Q7: Orchestrator crash recovery
Section titled “Q7: Orchestrator crash recovery”Question: What if a durable execution itself gets stuck or fails to resume?
Recommendation: Lambda Durable Functions handles most crash recovery via checkpoint/replay. As defense in depth, add a periodic Lambda scanner that checks for tasks stuck in non-terminal states beyond their expected duration (e.g. RUNNING for > 9 hours when the max session is 8 hours). The scanner can trigger finalization or mark tasks as TIMED_OUT. Accept the risk for Iteration 1 (no durable orchestrator).
Q8: Branch name pre-generation
Section titled “Q8: Branch name pre-generation”Question: Should the orchestrator pre-generate the branch name, or should the agent generate it inside the session?
Current behavior: The agent entrypoint generates the branch name from task ID and issue title.
Recommendation: Pre-generate in the orchestrator. The branch name follows a deterministic pattern (bgagent/{task_id}/{slug}) so it can be computed from task metadata.
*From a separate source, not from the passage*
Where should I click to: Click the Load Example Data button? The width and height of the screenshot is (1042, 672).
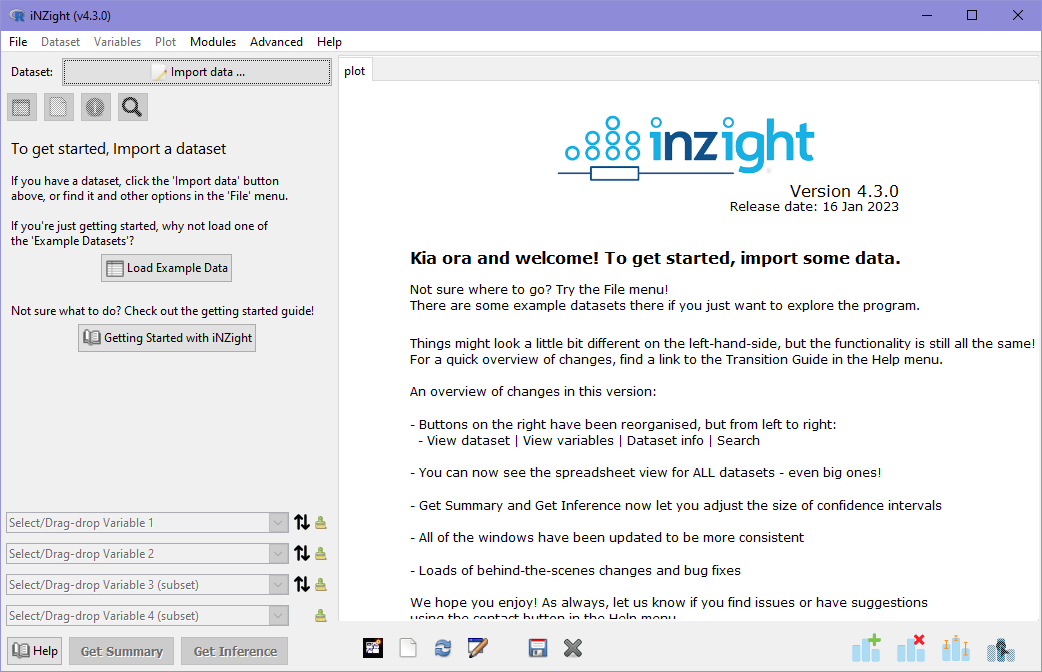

This enables the orchestrator to store the branch name in the task record before the session starts, simplifying result inference.
Q9: DynamoDB single-table vs. multi-table
Section titled “Q9: DynamoDB single-table vs. multi-table”Question: Should Tasks, TaskEvents, and UserConcurrency share one DynamoDB table or use separate tables?
Recommendation: Start with separate tables (simpler, clearer access patterns). Consolidate later if the operational burden becomes an issue.
Q10: Notification timing
Section titled “Q10: Notification timing”Question: When should the orchestrator emit user notifications?
Recommendation: Notify on task accepted, task running, and terminal states (completed/failed/cancelled/timed_out) in Iteration 2. Add configurable per-user preferences in later iterations.